— start of Records for the exercise —
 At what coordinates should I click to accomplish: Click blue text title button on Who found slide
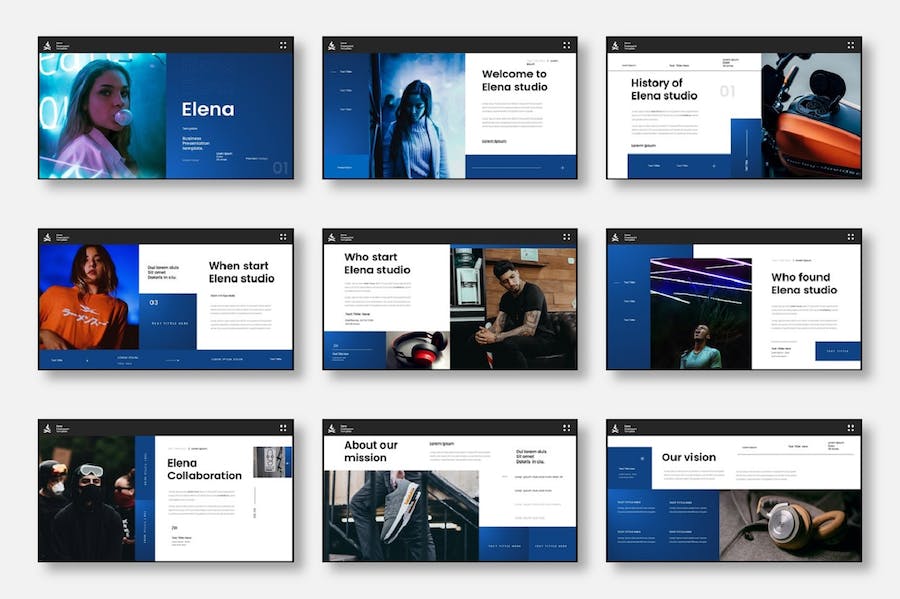click(837, 351)
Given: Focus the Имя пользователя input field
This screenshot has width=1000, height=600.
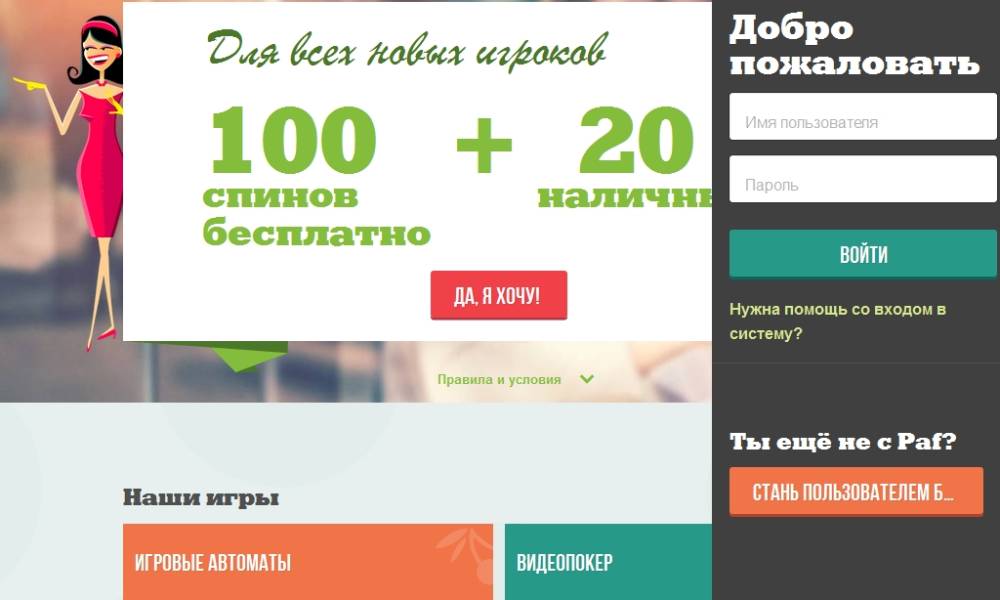Looking at the screenshot, I should pyautogui.click(x=863, y=117).
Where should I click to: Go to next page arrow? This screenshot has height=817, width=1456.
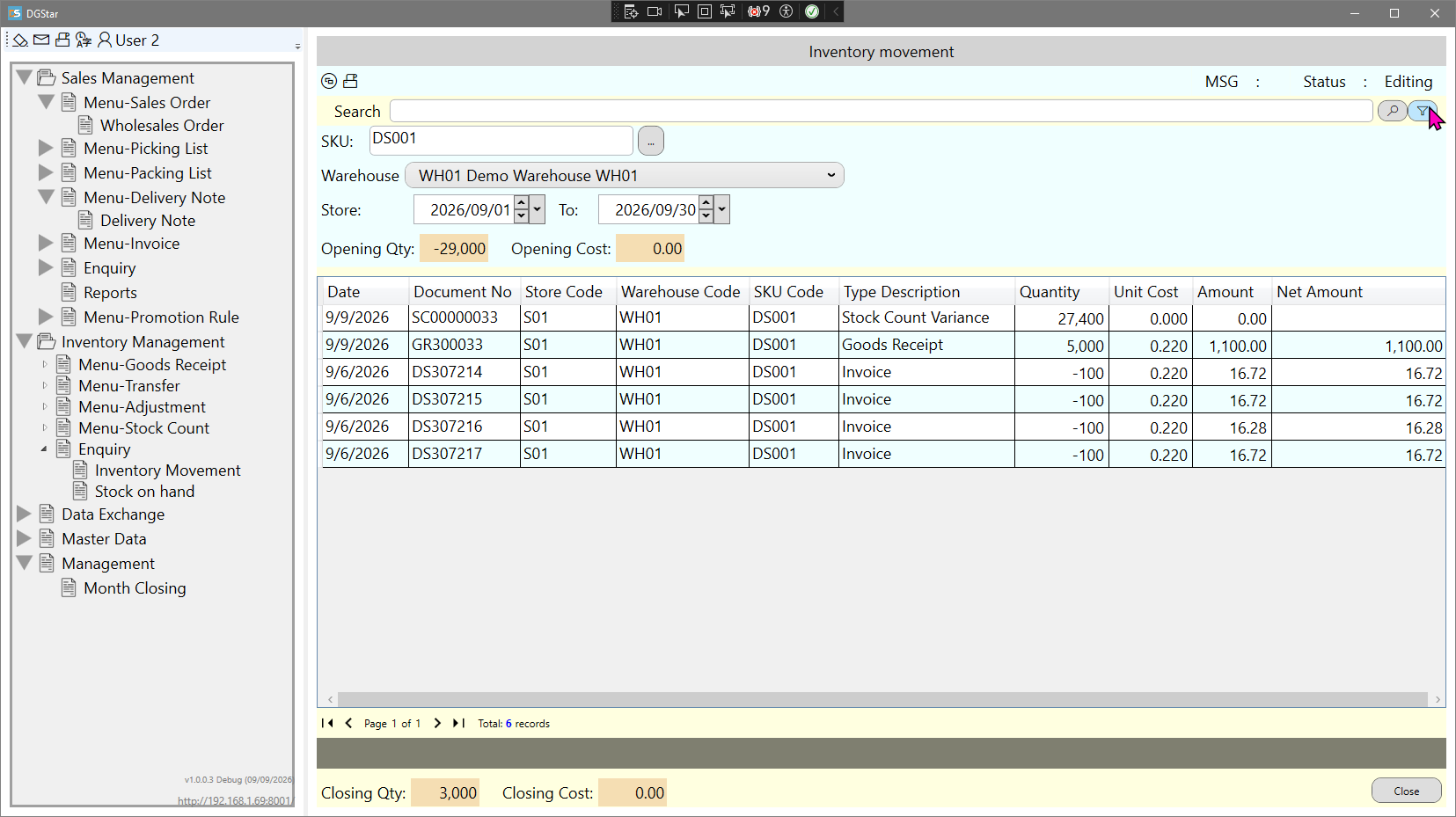tap(437, 723)
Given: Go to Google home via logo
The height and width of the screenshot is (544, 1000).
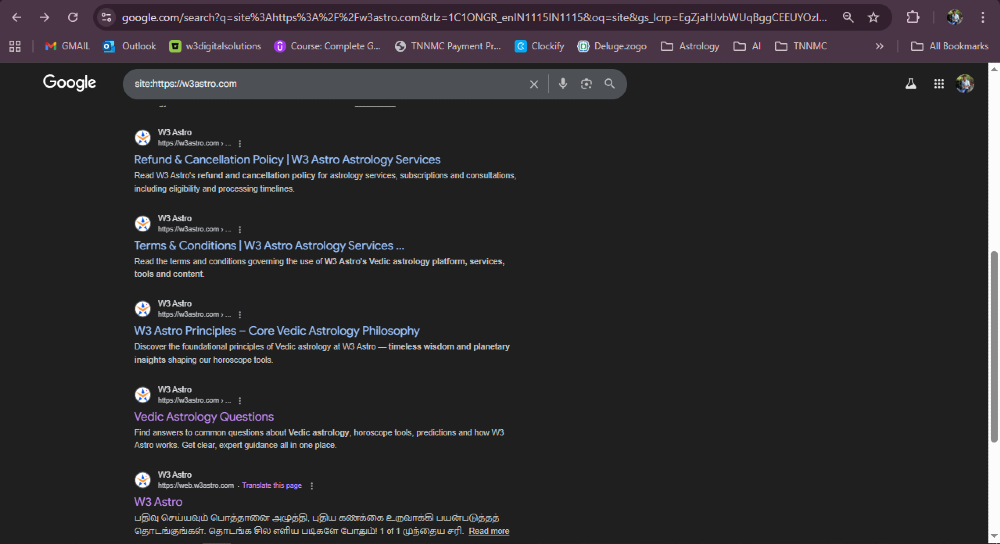Looking at the screenshot, I should [69, 83].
— end of Records for the exercise —
Rewrite the stretch from the line containing "Given: Go to Google home via logo" through the end of the listing, putting "icon" in place of "logo" and changing nothing else. Leave the pictures out of your answer.

Given: Go to Google home via icon
The height and width of the screenshot is (544, 1000).
Looking at the screenshot, I should [69, 83].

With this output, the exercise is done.